Even before the trial started, Meadow’s lawyer moved to preclude the hearsay testimony.

The prosecution argued that the evidence should be allowed because it would “provide the jury with background information regarding the strife-ridden relationship between defendant and the victim,” the Fourth Department wrote in the decision.

Aloi held a hearing on a defense motion to keep out the testimony, but it was denied.

Colleen Meadow’s aunt testified that she told her in 1979 that Ronald Meadow handcuffed her to a chair and left her there for a little while because he didn’t want her to go or do something.

Colleen Meadow’s sister testified that she also heard Colleen say that Ronald Meadow had handcuffed her. She also said Colleen Meadow told her that Ronald Meadow had beaten her and threatened to kill her if she didn’t come back to him.

And a friend of Colleen Meadow testified that Ronald Meadow told her that Ronald Meadow had threatened to kill her.

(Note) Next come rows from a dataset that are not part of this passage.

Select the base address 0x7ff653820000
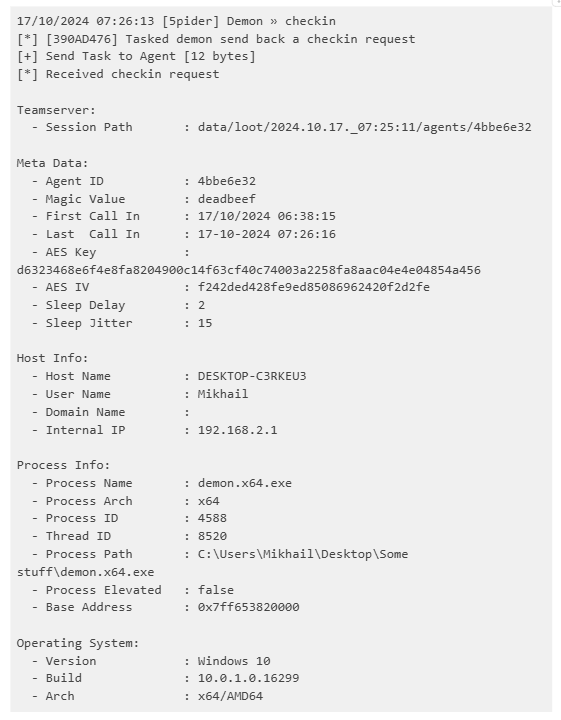Viewport: 561px width, 720px height. click(x=248, y=607)

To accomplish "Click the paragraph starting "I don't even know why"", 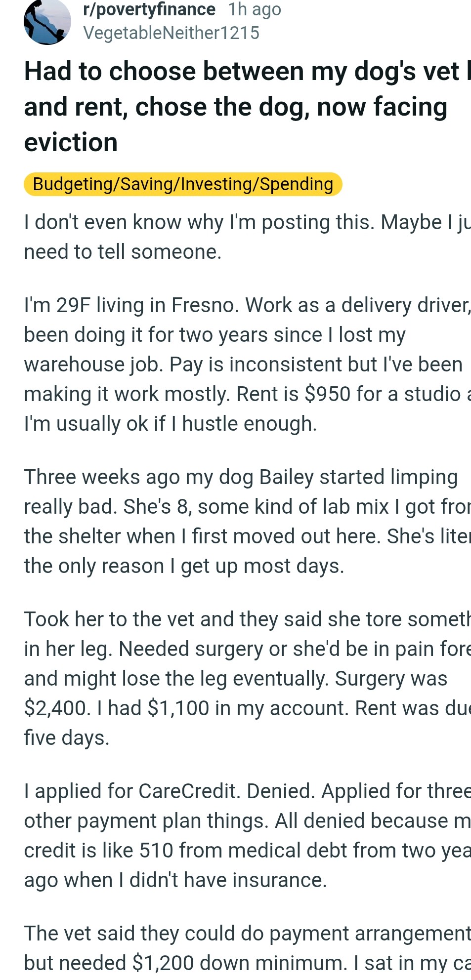I will tap(237, 237).

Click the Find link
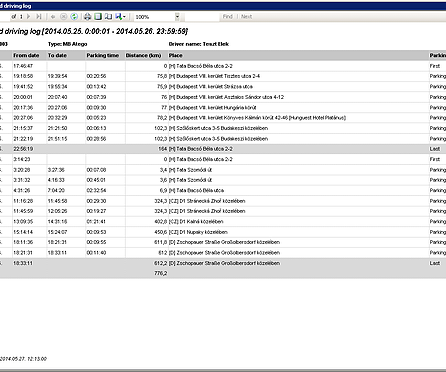228,16
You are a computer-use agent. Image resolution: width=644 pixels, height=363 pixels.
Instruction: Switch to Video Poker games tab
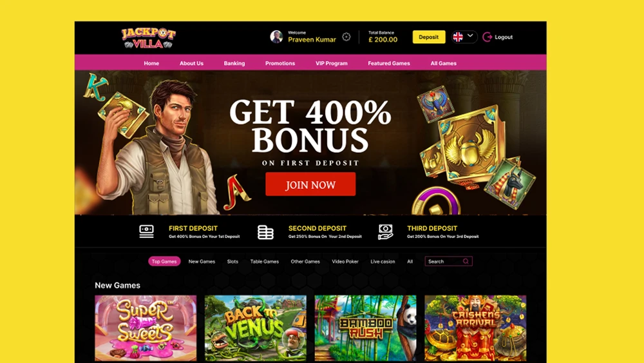coord(345,262)
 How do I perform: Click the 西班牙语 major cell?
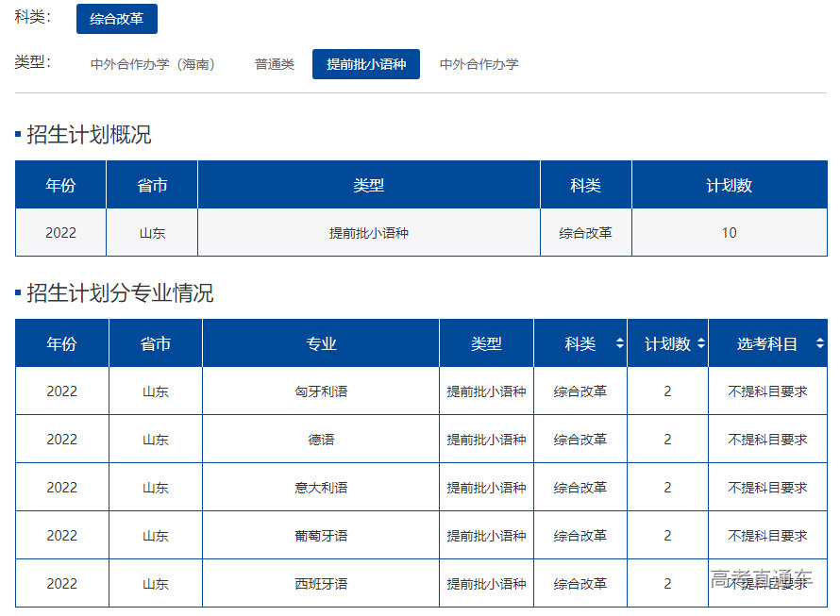(x=321, y=584)
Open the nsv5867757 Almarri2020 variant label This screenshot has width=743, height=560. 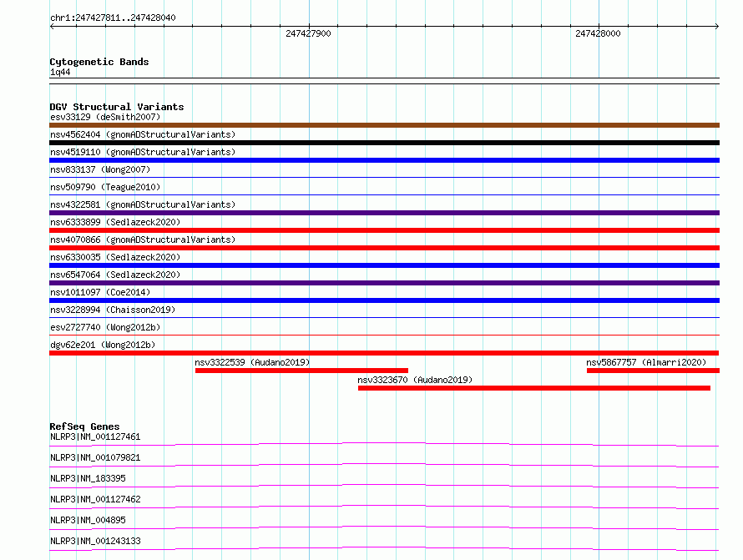coord(646,362)
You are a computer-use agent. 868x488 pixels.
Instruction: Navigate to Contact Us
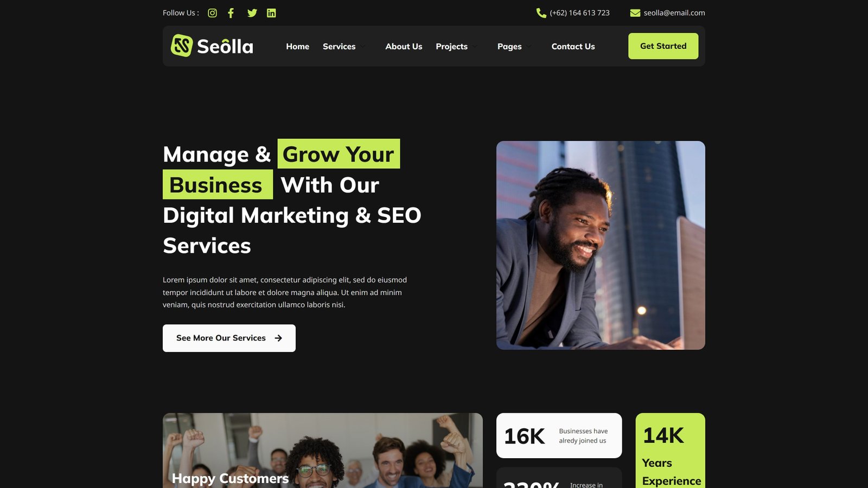click(573, 47)
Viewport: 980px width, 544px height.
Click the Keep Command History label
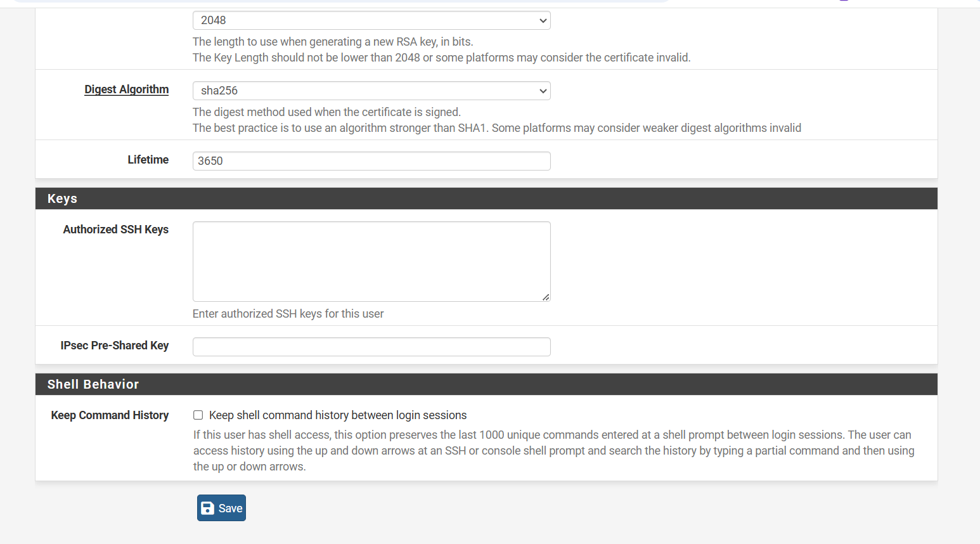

The defense repeatedly objected to the testimony on hearsay grounds, and others, but the court overruled the objections.

Each time he overruled the objections, Aloi told the jury the “evidence was not offered and it is not allowed by this Court and must not be considered for the purpose of proving that the defendant, Ron Meadow, had the propensity or predisposition to commit the crimes charged in this case.”

The defense counsel asked Aloi to instruct the jury that the statements should not be considered for the truth, but the prosecution opposed the request, and the court denied it.

The prosecution did not claim an exception to the hearsay rule applied. Instead, prosecutors claimed the statements are not hearsay because they were not offered for the truth.

“We reject that contention. In our view, the statements were offered to establish that defendant had, in fact, physically abused the victim and threatened to kill her,” the Fourth Department said in the decision.

Also, during his opening and closing statements, the prosecutor used the statements for the truth of the matters asserted.

The Fourth Department also pointed out that Aloi said in his instructions to the jury, that there was “evidence in this case that the defendant made certain alleged threats to kill his wife during the marriage and that he had restrained her by tying her or handcuffing her, and there has been other testimony as well regarding and describing the nature of the relationship during the marriage.”